University of Oxford (UOXF)
The University of Oxford is a world-class centre of excellence in research and teaching, with over 21,000 students and 1,600 academic staff.
The Department of Physiology, Anatomy and Genetics is home to a large number of internationally-renowned teams of scientists addressing major questions in biomedicine, the answers to which will have a profound effect on modern biology. Crucially, though, we think that learning is just as important as research, and at our core lies a belief that a synthesis of the two is key to advancing our understanding. As such, we work to provide outstanding opportunities for graduate students and post-doctoral workers to gain a research training of the very highest quality which will enable them to become the leaders of tomorrow and strive to communicate and employ their research in the wider world.
Our research is split into six broad areas of study, including: Cardiac Science; Cell Physiology; Development and Cell Biology; Functional Genomics; Metabolism and Endocrinology; Neuroscience. Our work is necessarily multidisciplinary and cross-cutting, which means our researchers often work across more than one theme, as well as collaborating with colleagues in the physical sciences, life sciences and clinical departments across Oxford.
Alongside all of this, our staff undertakes most of the preclinical teaching for the University's top-ranked medical degrees, and our graduate courses attract a wealth of international talent.

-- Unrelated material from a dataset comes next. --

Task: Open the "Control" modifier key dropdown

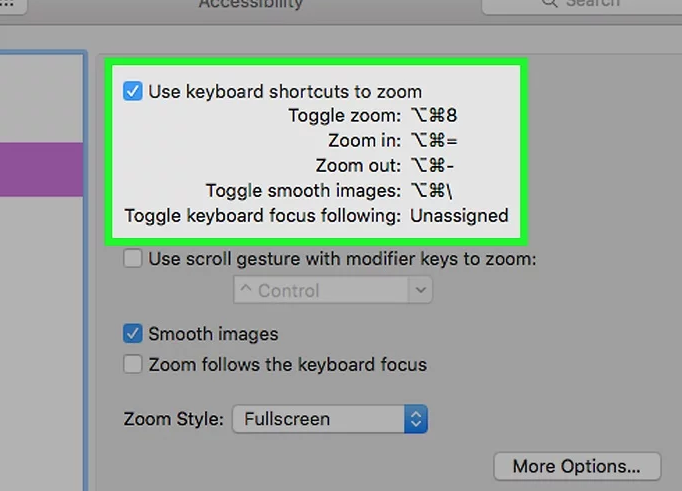Action: click(x=332, y=291)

Ultimately, our department is built on a desire to understand basic science and a belief that our students are the future of research — together, we’re exploring the frontiers of biology.

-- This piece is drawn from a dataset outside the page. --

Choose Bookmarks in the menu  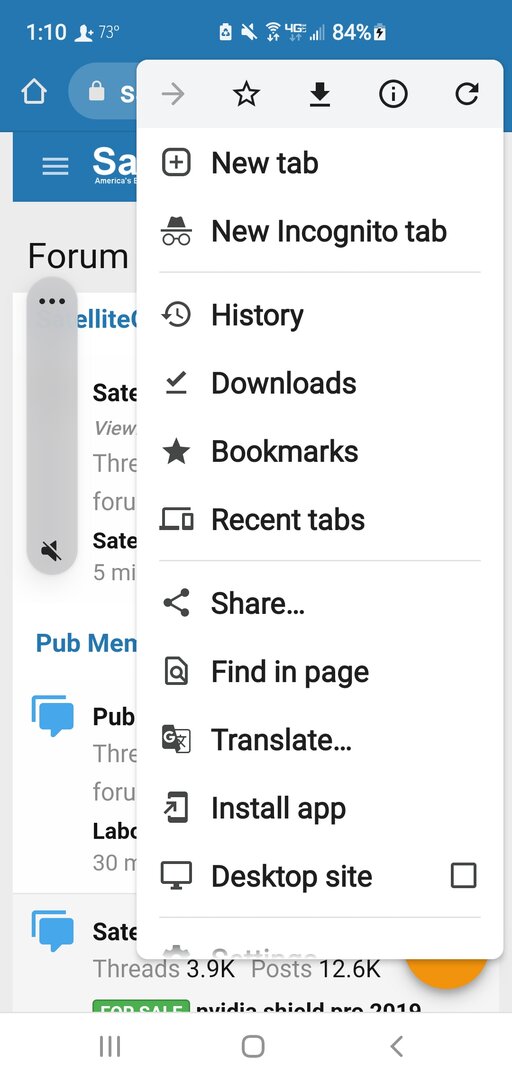tap(320, 451)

Matthew Wood graduated in Medicine from the University of Cape Town in 1987, working in clinical Neuroscience before gaining a doctorate in Physiological Sciences from the University of Oxford in 1993. He is currently University Lecturer, and Fellow and Tutor in Medicine and Physiology at Somerville College.
Matthew’s research is in field of gene therapy for degenerative disorders of the nervous system and muscle. The main focus is the investigation of novel therapeutic approaches utilising short nucleic acids to target messenger RNA. Targeting RNA has the potential to allow modification of the target transcript, reprogramming of endogenous genetic defects or the targeting of specific disease alleles, all the while maintaining endogenous regulation of the target gene. Current work is investigating the potential of single-stranded antisense oligonucleotides for the modification of mRNA splicing, for example in Duchenne muscular dystrophy. In addition, the potential of double-stranded RNA for gene silencing, known as RNA interference (RNAi), is being investigated for the silencing of target genes and mutant alleles both in muscle and in the nervous system. In particular, RNAi has great potential as a future therapeutic agent for currently untreatable neurodegenerative disorders such as Parkinson’s disease.

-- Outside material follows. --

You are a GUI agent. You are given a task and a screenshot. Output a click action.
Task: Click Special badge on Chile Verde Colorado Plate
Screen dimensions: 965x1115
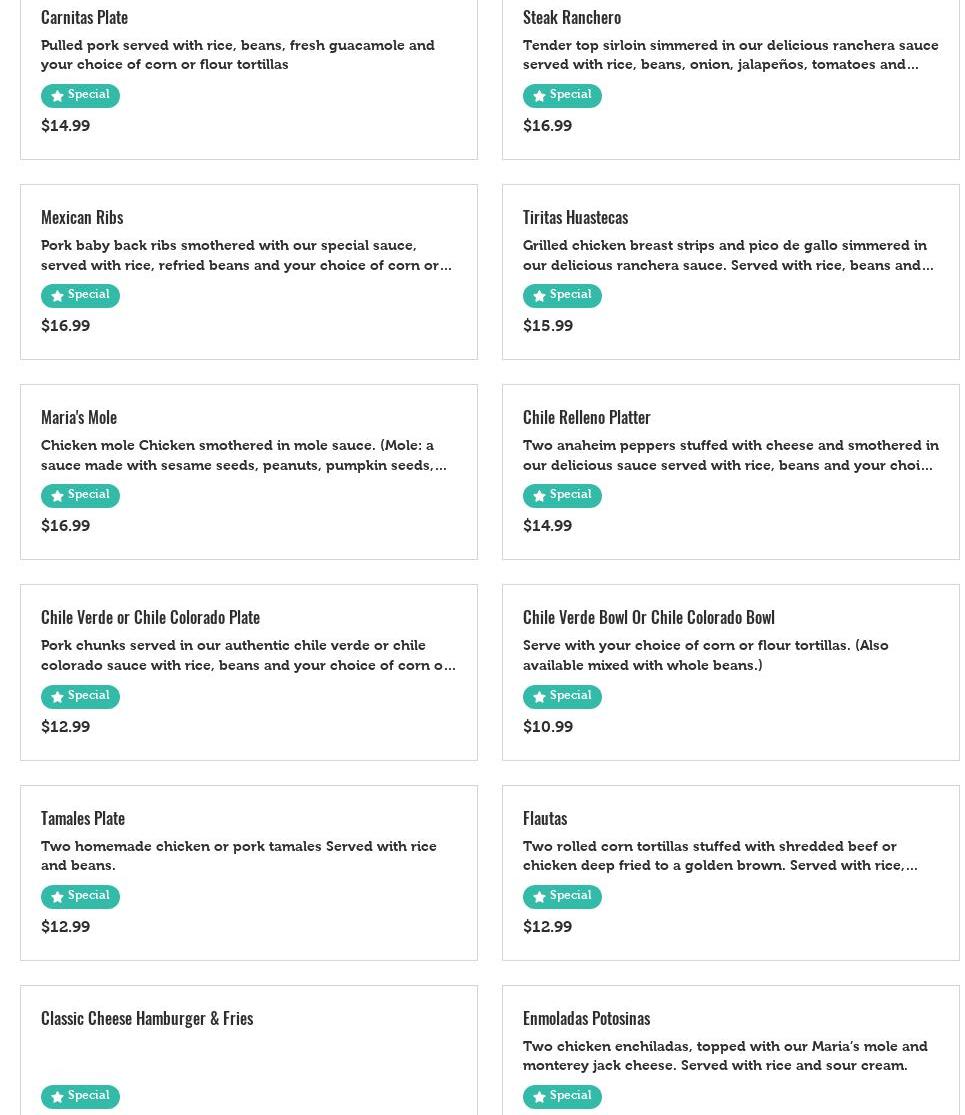80,696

Imre Mäger is a postdoctoral researcher and Exosome Team Leader in Professor Matthew Wood lab in the Department of Physiology, Anatomy and Genetics at the University of Oxford. He also holds a personal research grant of the Estonian Research Council as a starting P.I. at University of Tartu, Estonia. His primary research is focused on understanding various aspects of extracellular vesicle (EV) biology such as extracellular RNA species and functions, and comparing EV proteome of various cell sources and linking it to EV properties. He also explores strategies for using extracellular vesicles for targeted delivery of biotherapeutics and other types of bioactive drugs.